The roles/tracks was something I had researched ahead of time, but didn't quite understand, so I want to dwell on them for a moment. First of all, I'm a "technical" person aka I code, but given the importance of the mission, I went with the intention of "going where I was most needed". It turns out that was unnecessary: because of the size and parallelization of the national movement, there is already plenty in all stages of the pipeline. In addition, the software and workflow are designed so that at every stage (2-3 hours) the data is annotated and repackaged for the next person.

The other thing I noticed about the tracks was that there were WAY more people there to "harvest" than anything else. To me this suggests that, of the people who were aware of the event, the majority of the ones who interpreted it as "for them" were coding people - big surprise. I'm a bit red-faced here because I've always been under the impression that all hackathons say that everyone is welcome regardless of technical skill, but that this is essentially lip service. I was wrong about at least this event and probably in general. Surveying and seeding needed subject matter experts, people familiar with government, and anyone know knows how to gather information on the web. Harvesting needed web-scrapers, sure, but we also needed subject matter experts, and web/UI developers (what just happened?! was it javascript?!). Storytelling needed critical thinkers and policy folks and technical journalists and social media experts and photographers.

Once we had resettled by track, and then again by department (shoutout to team NOAA!) it was about 10am, and I'd say it took me about another hour to familiarize myself with the workflow (how to start, what to check) and choose a dataset that seemed right for me. I was just getting started relearning the Python BeautifulSoup package when many, many pizzas arrived. We all nommed pizza and continued working. Folks were helping each other out, both at the table and between tables via Slack - What does this mean? I'm getting this error, can someone help? Why is it doing this? Did javascript just happen? It was very relaxed and many an "I don't know" was gracefully given and accepted.

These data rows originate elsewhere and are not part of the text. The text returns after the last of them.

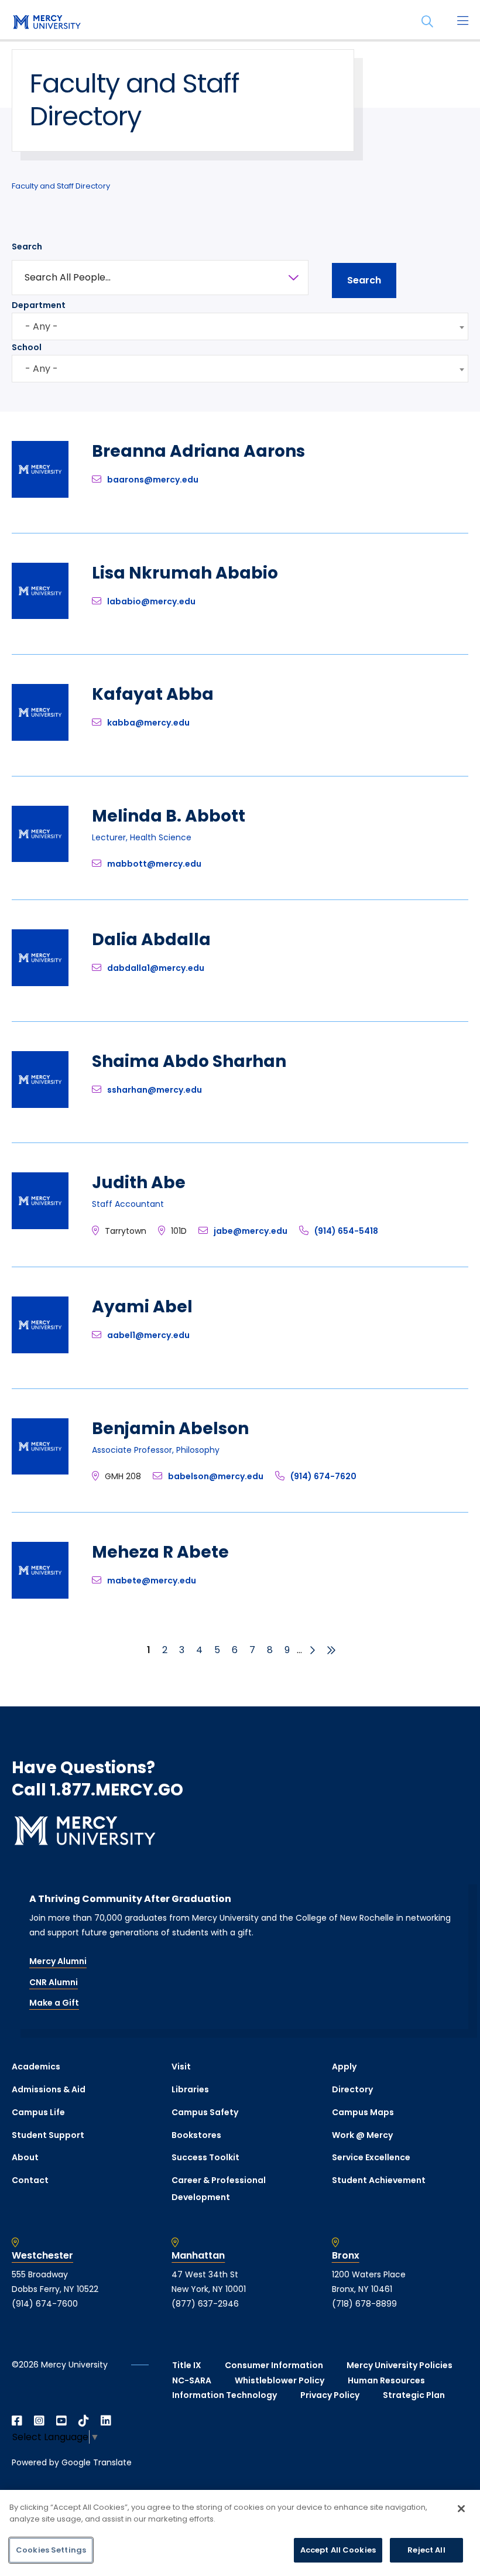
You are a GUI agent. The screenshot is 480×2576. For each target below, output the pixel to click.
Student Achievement (379, 2180)
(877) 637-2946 (205, 2304)
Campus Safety (205, 2112)
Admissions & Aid (48, 2089)
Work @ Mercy (362, 2135)
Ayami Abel (142, 1306)
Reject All (426, 2550)
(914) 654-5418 (346, 1231)
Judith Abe (139, 1182)
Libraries (190, 2089)
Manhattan (198, 2256)
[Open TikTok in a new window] (83, 2421)
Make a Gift (54, 2003)
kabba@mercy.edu (148, 722)
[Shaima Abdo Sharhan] (40, 1104)
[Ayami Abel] (40, 1350)
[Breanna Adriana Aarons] (40, 494)
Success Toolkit (205, 2157)
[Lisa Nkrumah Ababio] (40, 615)
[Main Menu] (462, 21)
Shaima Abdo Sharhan (189, 1061)
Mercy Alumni (58, 1961)
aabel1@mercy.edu (148, 1335)
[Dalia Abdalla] (40, 983)
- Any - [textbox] (41, 326)
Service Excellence (371, 2157)
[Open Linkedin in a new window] (106, 2421)
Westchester (42, 2256)
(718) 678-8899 (364, 2304)
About (25, 2157)
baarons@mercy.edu (152, 479)
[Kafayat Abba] (40, 737)
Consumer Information (274, 2365)
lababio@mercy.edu (151, 601)
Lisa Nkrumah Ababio (185, 573)
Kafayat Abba (153, 694)
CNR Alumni (53, 1982)
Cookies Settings (51, 2550)
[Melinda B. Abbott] (40, 858)
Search (27, 246)
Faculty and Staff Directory (61, 185)
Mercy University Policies (399, 2365)
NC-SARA (191, 2380)
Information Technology (224, 2395)
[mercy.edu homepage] (47, 22)
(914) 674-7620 (323, 1476)
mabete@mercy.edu (151, 1580)
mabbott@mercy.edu (154, 864)
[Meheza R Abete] (40, 1595)
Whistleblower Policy (279, 2380)
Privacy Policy (329, 2395)
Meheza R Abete (160, 1552)
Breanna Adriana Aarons (198, 451)
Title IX (186, 2365)
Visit (181, 2066)
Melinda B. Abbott (168, 816)
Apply (344, 2066)
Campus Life (38, 2112)
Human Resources (386, 2380)
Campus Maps (363, 2112)
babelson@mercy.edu (215, 1476)
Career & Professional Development (219, 2188)
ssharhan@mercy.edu (154, 1090)
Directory (352, 2089)
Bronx (345, 2256)
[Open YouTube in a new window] (61, 2421)
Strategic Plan (414, 2395)
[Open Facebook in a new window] (17, 2421)
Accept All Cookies (338, 2550)
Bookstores (196, 2135)
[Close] (461, 2509)
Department (39, 305)
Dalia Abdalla (151, 939)
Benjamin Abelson (170, 1428)
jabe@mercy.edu (250, 1231)
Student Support (48, 2135)
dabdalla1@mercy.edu (155, 968)
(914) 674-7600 (45, 2304)
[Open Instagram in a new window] (39, 2421)
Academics (36, 2066)
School (27, 347)
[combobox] (240, 326)
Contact (30, 2180)
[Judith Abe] (40, 1226)
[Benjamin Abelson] (40, 1471)
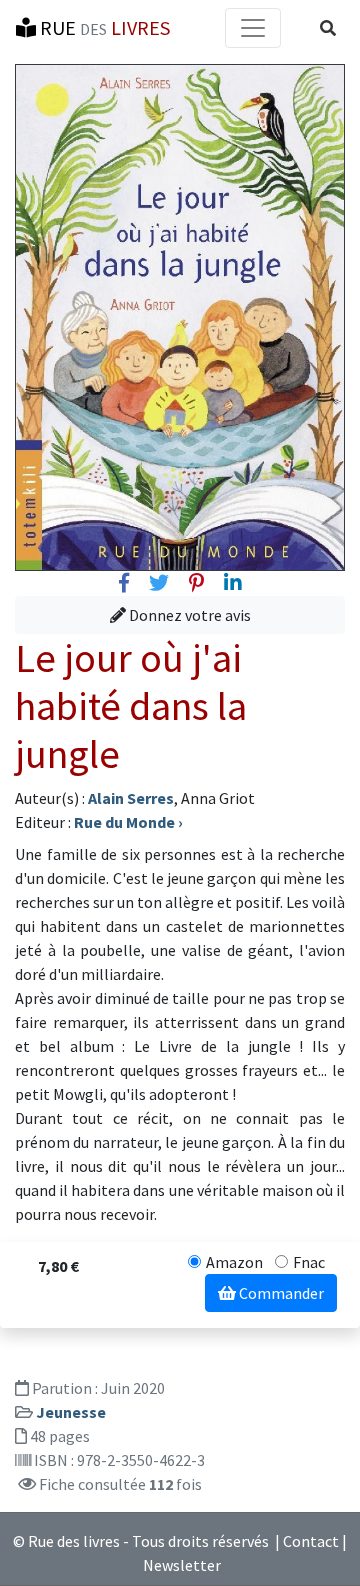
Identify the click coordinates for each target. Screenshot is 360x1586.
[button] (328, 28)
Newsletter (182, 1565)
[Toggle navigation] (253, 28)
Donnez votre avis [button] (188, 615)
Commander (280, 1293)
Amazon (234, 1262)
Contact (311, 1541)
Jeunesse (71, 1412)
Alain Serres (131, 798)
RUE (103, 27)
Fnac (309, 1262)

I was plagued by a phantom 404 (after I checked the urls!) which ate up a lot of my time, but I eventually solved it (the library I used to check urls preprocessed them, the library I used to download didn't) and finished my download and archiving at home later. I now have the info and logins to contribute independent of an event, and I hope to do so.

I enjoyed the event a lot - I was worried about disorganization and drudgery, but the DataRescue folks (Boston organizers and above) were very organized, and the distributed pipeline meant that individuals having issues didn't cause problems for the general forward progress of the group. There's another event coming up at Northeastern, which I recommend checking out.

Random comments on the event: There were gender neutral and accessible bathrooms, as well as vegetarian and gluten-free food options. There was no ASL/captioning, but all of the information was available in static written form. I'd say attendance was at least 1/3 women.